Snow + tornado

Joined
Apr 3, 2004
Messages
145
Location
Foshan city, Guangdong, China
One of the best snow-storm twister ever get on picture I think is this one happened in Italy on November 23rd, 2001:

rci3rem.jpg


In the picture above, 3 tornadoes over water at the same time (I did not call them waterspout because they did land and they last over land too). You can see all the fantastic series of picture at this link:

http://www.tornadoit.org/lefoto26.htm

A total of 5 tornadoes has been spawned by that cell. Before the tornado occur, the situation was in light south and humid winds, with temperature around 13C. All of a sudden, the wind start easterly and temperature dropped by 11C, when the storm approaches, sky changed yellow and started to snow directly. The weather situation was as below:

bracka20011123m.jpg


Here a last photo of Twister and snow at the same time:
u11p.jpg


All second series here:
http://www.tornadoit.org/lefoto22.htm

Bye !
Simone
 
Very nice photographs. I once looked into how common tornadoes occurred during the act of snowing, and it is extremely rare.
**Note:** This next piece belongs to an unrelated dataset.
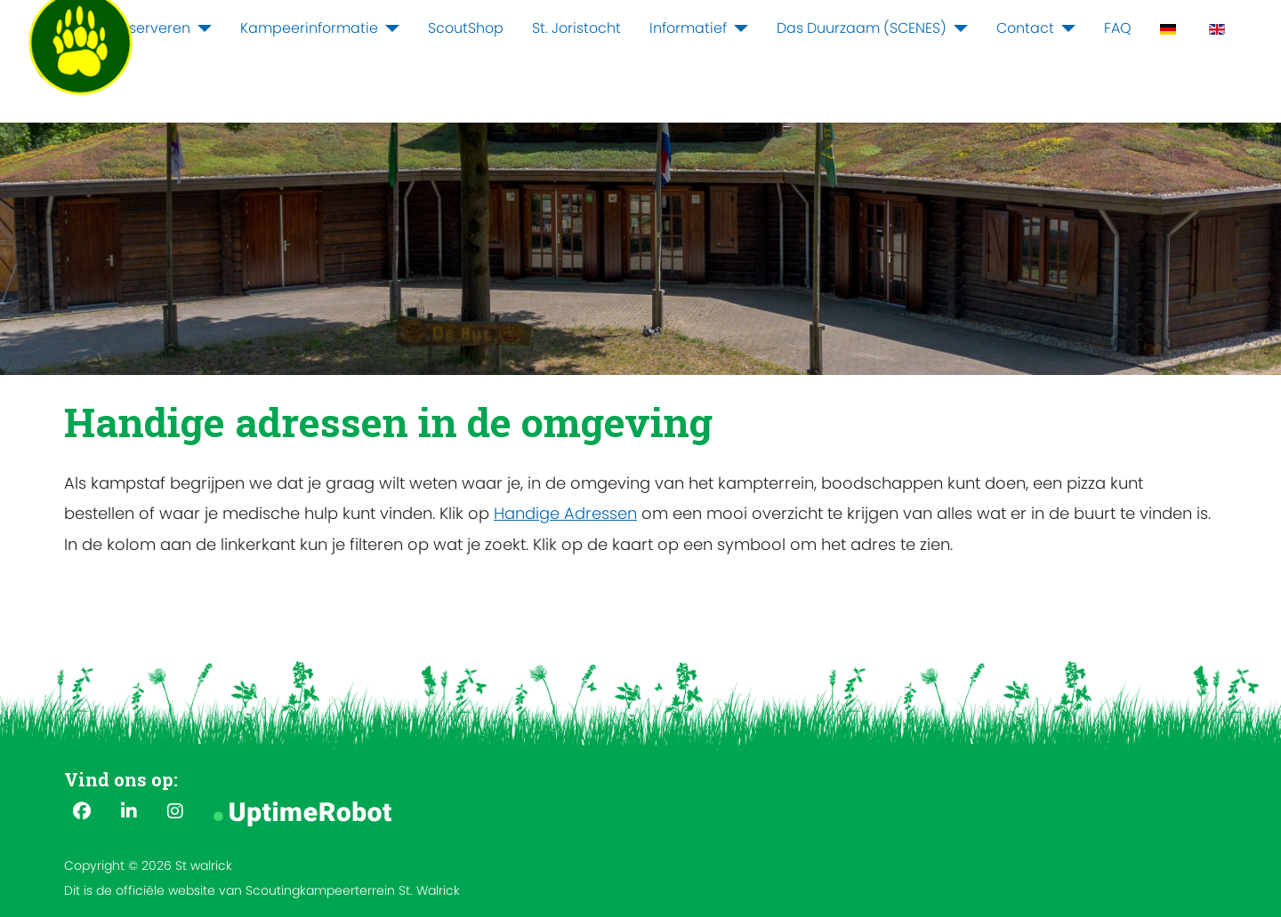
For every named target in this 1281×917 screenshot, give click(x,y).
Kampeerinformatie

There was a case I read when I was seven or eight that involved an F3/F4 occuring during a snow storm/blizzard. It brings back some memories.
 
I know that "snownadoes" do occur over large bodies of water often through convective mechanisms similar to landspouts. However, the last photo in the series you showed was spectacular and much, much higher-based than the few I remember seeing on the news back in Denver. Very cool thread.
 
I think call them "snownadoes" is a good idea. In fact, they are neither 100% landspouts nor waterspouts. In both cases, you have to have a flat cloud base and almost calm wind for them to form. In the above case, the many people who saw the event said that the cloud base was very turbulent and the wind picked up from the ENE quite nicely (25-30 kts). They are almost surely caused by very sharp temperature contrast.